In Immune checkpoint blockade is attractive as Oncolytic viruses can recruit TILs into the immunosuppressed tumors and triggers release of soluble tumor antigens, danger signals, and pro-inflammatory cytokines. Which facilitate T cell recruitment and promote immune cell activation (32).
In Adoptive T cell therapy, Oncolytic viruses can shape the local tumor microenvironment to improve T cell recruitment and effector function.
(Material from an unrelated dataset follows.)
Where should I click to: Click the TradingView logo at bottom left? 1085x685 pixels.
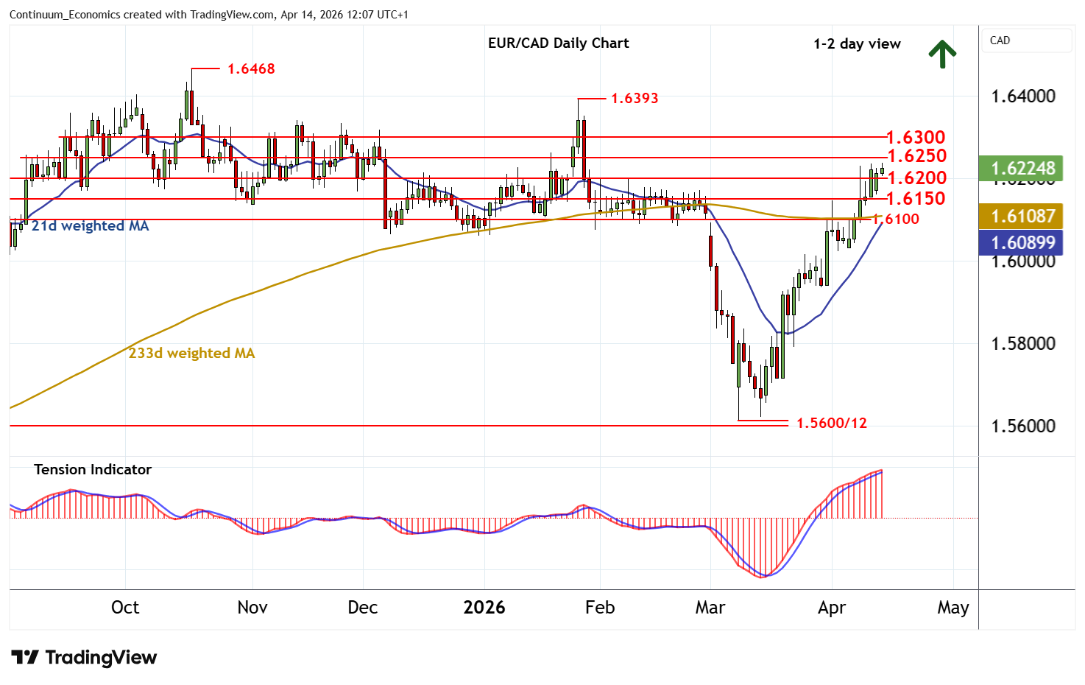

They also induce necrosis and pyro ptosis of tumor cells, triggering the release of neoantigens and epitope spreading and promoting priming of neoantigen specific CD8+ T cells by BATF3+ dendritic cells, thus helping the T cells spread throughout the tumor (33).
Finally, the combination of Radiation therapy and Oncolytic virus therapy has proven results in increasing antitumor activity in various preclinical models through radiation-mediated enhancement of an oncolytic virus’s ability to destroy cancer cells= and virus-mediated sensitization of cells to radiation therapy (34).

Figure 3: shows what occurs with different types of immune molecules when foreign molecules interact with them.
Conclusions and Future Outlook on Oncolytic Viruses and other Cancer Therapies
Oncolytic viruses show a lot of promise in treating cancer, but alone they are not effective enough to destroy the tumors AND facilitate and appropriate immune response so relapse does not occur. Together with other cancer therapies however, oncolytic viruses have been proven to attain an increased anti-tumor efficacy. But challenges still await as systematic delivery and spread of Oncolytic viruses can still be improved upon. Strategies to address this are already in motion. Examples are the development of de-glycosylated vaccinia virus and lymphocytic Choriomeningitis virus to eliminate, evade, or reduce the effect of antiviral antibody responses (35,36). Through strategies like this we see that although Oncolytic viruses still have a lot of development before they can successfully achieve their desired outcome, they still stand to be a new hope for the scientists in the fight against cancer.